Yabancı Yatırımcıların Soru İşaretleri
Bu aralar uluslararası büyük fonların Türkiye’ye yaptıkları çalışma gezileri yoğunlaştı. Mayıs ayında yapılacak Cumhurbaşkanlığı ve Milletvekilli seçimlerinin olası sonuçlarını ve seçimler sonrasında Türkiye’nin ne yönde evrileceğini anlamaya çalışıyorlar. Türkiye’ye yatırım yapıp yapmama veya yapacakları yatırımın zamanlaması kararlarını bu senaryolara göre veriyorlar. Eğer sadece hangi adayın veya partinin ne kadar oy alacağı, hangi adayın kazanma olasılığının ne kadar olduğu, filanca adayın seçilmesi durumunda ekonomi politikalarına yönelik tercihlerinin neler olacağı sorularına cevap arasalar her şey çok doğal olurdu. Ancak sordukları sorular bunlarla sınırlı kalmıyor.
Seçimde sonuca etki edecek oranda hile yapılıp yapılmayacağını, muhalefetin kazanması durumunda Cumhurbaşkanı Erdoğan’ın sonucu kabul edip etmeyeceğini, seçimlere kısa bir süre kala veya Cumhurbaşkanlığı seçiminin birinci ve ikinci turları arasında yapay bir güvenlik sorununun yaşanıp yaşanmayacağını da soruyorlar. Bakın bunlar siyasetçi falan değil, sadece Türkiye’ye yatırım yapmanın iyi bir fikir olup olmadığını anlamaya çalışan uluslararası yatırımcılar. Ve ne yazık ki Türkiye’deki seçim sistemine, dolayısıyla demokrasimize güvenmiyorlar.

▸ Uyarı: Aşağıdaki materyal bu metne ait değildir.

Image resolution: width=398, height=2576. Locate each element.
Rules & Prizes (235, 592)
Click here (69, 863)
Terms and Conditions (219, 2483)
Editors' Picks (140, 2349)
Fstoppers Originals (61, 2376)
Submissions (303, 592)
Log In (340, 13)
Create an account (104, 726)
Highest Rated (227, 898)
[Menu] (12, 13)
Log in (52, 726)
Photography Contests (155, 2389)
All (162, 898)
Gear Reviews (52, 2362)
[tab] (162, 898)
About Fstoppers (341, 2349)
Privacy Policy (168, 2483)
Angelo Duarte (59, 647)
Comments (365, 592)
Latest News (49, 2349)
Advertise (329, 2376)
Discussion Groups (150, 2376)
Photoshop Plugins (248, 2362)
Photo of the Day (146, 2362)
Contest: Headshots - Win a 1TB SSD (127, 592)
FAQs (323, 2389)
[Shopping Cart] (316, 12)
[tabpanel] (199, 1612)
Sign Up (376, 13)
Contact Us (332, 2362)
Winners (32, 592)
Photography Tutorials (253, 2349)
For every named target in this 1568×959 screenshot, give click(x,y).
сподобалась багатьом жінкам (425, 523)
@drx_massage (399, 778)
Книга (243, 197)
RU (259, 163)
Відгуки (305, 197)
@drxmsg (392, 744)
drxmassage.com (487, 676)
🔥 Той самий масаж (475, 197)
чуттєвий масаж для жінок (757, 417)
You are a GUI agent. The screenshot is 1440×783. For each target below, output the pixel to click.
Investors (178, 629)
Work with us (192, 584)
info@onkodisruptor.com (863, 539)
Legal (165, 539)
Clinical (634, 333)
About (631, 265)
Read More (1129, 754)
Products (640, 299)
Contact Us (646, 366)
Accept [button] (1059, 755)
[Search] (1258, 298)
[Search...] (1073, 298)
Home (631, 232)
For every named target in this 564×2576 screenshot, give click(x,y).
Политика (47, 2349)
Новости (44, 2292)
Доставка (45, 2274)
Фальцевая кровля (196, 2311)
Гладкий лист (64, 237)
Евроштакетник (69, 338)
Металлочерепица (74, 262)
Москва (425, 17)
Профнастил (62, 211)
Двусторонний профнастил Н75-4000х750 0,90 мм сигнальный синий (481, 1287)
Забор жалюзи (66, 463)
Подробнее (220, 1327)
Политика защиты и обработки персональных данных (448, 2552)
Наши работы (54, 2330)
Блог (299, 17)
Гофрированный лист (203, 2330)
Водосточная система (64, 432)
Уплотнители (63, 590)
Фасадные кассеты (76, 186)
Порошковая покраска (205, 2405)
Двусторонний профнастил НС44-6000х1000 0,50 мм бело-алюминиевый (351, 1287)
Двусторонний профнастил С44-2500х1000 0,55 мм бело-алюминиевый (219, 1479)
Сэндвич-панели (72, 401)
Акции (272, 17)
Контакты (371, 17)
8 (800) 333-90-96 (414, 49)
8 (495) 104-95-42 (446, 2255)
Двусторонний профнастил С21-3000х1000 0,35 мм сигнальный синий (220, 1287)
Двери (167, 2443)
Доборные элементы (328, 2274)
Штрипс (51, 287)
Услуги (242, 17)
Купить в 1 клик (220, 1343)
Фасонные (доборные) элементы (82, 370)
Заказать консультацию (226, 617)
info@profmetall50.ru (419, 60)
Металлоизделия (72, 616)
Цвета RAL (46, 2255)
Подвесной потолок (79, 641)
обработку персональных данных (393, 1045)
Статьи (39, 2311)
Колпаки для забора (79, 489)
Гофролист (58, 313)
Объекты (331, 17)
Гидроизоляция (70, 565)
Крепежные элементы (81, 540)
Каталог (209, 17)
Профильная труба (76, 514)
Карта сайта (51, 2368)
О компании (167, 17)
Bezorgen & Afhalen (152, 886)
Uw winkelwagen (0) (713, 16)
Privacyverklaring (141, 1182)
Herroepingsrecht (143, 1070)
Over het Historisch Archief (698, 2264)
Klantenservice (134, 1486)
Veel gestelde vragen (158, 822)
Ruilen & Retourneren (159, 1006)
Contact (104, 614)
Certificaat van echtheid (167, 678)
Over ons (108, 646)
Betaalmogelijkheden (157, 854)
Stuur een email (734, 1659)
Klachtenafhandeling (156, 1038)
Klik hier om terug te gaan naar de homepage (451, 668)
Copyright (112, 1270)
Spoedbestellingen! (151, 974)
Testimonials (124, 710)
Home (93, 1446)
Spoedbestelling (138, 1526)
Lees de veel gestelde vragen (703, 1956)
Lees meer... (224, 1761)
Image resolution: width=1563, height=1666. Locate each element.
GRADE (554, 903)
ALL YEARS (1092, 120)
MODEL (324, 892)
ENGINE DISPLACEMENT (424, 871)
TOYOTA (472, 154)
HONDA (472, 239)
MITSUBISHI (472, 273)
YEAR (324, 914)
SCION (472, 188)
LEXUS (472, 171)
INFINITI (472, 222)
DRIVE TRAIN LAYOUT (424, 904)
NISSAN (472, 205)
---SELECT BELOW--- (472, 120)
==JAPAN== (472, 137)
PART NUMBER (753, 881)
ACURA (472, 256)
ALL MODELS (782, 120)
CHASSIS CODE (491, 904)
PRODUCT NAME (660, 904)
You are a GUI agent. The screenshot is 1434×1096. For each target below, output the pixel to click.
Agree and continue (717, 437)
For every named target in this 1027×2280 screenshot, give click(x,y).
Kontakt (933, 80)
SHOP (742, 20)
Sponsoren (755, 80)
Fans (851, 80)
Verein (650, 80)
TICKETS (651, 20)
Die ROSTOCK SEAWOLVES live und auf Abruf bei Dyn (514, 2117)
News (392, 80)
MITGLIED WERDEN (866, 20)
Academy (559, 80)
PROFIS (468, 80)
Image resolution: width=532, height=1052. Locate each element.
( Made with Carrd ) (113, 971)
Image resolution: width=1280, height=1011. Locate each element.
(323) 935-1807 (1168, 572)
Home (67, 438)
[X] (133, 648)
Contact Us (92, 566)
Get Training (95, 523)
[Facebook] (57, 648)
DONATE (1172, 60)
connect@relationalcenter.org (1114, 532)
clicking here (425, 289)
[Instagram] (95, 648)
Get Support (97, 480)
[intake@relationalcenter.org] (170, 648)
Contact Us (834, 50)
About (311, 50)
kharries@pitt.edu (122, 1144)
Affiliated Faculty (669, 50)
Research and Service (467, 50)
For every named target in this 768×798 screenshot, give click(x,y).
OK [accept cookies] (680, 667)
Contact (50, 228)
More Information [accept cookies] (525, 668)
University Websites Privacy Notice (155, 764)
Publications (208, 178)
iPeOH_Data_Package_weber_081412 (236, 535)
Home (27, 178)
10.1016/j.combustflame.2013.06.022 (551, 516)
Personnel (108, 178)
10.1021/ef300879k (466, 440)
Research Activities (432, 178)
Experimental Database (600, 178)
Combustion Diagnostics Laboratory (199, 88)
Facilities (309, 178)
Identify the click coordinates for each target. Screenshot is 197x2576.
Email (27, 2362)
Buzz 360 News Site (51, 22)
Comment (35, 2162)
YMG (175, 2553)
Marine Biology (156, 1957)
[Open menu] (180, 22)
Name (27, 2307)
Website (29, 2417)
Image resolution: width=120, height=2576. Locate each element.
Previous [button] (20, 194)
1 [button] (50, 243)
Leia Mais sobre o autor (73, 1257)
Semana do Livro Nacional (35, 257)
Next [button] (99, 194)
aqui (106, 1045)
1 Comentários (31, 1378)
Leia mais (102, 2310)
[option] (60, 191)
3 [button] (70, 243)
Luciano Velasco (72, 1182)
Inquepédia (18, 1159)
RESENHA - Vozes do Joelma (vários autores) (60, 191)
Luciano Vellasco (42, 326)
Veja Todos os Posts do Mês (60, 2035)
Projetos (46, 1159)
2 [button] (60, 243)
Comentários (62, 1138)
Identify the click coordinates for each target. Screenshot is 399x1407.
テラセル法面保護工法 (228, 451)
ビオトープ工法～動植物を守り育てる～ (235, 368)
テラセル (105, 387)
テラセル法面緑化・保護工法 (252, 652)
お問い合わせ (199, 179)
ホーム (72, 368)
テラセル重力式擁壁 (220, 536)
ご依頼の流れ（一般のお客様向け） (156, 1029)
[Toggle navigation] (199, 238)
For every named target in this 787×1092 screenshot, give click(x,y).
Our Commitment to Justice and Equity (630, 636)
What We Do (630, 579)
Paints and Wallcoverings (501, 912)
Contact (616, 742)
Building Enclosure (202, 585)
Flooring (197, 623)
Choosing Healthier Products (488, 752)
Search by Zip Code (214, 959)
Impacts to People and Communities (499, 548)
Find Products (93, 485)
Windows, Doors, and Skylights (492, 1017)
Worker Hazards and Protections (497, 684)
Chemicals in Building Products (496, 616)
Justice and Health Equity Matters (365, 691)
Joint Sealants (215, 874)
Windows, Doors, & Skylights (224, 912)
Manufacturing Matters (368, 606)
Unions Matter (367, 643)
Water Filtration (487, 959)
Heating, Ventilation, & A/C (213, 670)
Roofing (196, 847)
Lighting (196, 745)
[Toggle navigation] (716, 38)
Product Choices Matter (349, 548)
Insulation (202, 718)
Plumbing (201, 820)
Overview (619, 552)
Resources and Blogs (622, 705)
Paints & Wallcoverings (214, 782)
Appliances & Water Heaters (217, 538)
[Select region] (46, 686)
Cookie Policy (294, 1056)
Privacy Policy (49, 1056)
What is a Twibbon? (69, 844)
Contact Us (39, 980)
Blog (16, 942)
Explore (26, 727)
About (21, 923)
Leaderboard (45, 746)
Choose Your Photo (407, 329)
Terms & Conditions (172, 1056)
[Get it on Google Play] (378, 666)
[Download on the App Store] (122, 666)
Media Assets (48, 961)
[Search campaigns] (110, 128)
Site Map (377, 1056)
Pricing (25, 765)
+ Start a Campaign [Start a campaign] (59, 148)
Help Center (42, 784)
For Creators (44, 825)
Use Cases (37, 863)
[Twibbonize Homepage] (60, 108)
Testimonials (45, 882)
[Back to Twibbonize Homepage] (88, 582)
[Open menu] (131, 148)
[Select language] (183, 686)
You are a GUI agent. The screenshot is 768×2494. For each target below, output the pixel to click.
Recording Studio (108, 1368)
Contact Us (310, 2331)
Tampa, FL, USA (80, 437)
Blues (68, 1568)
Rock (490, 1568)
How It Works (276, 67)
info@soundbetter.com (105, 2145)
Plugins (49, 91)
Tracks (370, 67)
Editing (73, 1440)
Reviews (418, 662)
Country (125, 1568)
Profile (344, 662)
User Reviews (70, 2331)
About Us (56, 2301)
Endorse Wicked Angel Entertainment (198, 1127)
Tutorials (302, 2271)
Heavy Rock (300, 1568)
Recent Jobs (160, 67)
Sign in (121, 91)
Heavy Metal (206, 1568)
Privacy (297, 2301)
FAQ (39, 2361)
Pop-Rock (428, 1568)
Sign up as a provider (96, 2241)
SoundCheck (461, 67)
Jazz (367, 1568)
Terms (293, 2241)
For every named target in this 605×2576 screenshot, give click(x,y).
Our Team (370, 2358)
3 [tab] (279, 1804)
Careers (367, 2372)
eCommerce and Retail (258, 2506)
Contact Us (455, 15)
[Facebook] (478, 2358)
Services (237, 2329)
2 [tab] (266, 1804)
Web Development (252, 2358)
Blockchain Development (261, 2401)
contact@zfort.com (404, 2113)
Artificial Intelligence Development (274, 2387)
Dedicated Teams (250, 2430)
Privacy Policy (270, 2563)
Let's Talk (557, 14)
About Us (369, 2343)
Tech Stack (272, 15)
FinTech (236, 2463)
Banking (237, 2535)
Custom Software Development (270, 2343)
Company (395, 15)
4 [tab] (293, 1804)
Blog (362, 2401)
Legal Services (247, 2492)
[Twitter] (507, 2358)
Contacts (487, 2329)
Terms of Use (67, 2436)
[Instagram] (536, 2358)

Türkiye’nin demokratik dünyada ciddi bir itibar sorunu var; pasaportumuzun, yargımızın, medyamızın, Merkez Bankamızın yanı sıra seçim sistemimize de güvenilmiyor. İtibar sorunumuzu daha büyük ve görkemli binalar inşa ederek aşmaya çalışmak ise ne yazık ki gerçekçi bir yaklaşım değil. Ülkemizin itibarını ancak hukukun üstünlüğü, insan haklarına saygı, şeffaflık, hesap verebilirlik gibi ilkelerle artırabiliriz. Önümüzdeki seçimlerin serbest ve adil bir ortamda gerçekleşmesi, seçim güvenliğinin hiçbir şüpheye mahal bırakmayacak şekilde sağlanması, mühürsüz zarf gibi mevzuata aykırı uygulamalara izin verilmemesi, sonuçların mümkün olduğu kadar hızlı ve şeffaf bir biçimde kamuoyu ile paylaşılması, sandıkta ifadesini bulan ulusal iradeye herkesin saygı duyması, sadece dirlik ve düzenimiz açısından değil, uluslararası itibarımız açısından da büyük önem taşıyor.
Göğsümüzü gere gere Türkiye’de seçimler serbest ve adildir diyebileceğimiz, “seçimlerde hile yapılacak mı, kaybeden sonuca razı olacak mı, anayasa ihlal edilecek mi” gibi sorular soranlara “hadi oradan” diye cevap verebileceğimiz günlere bir an önce kavuşmayı dilerim.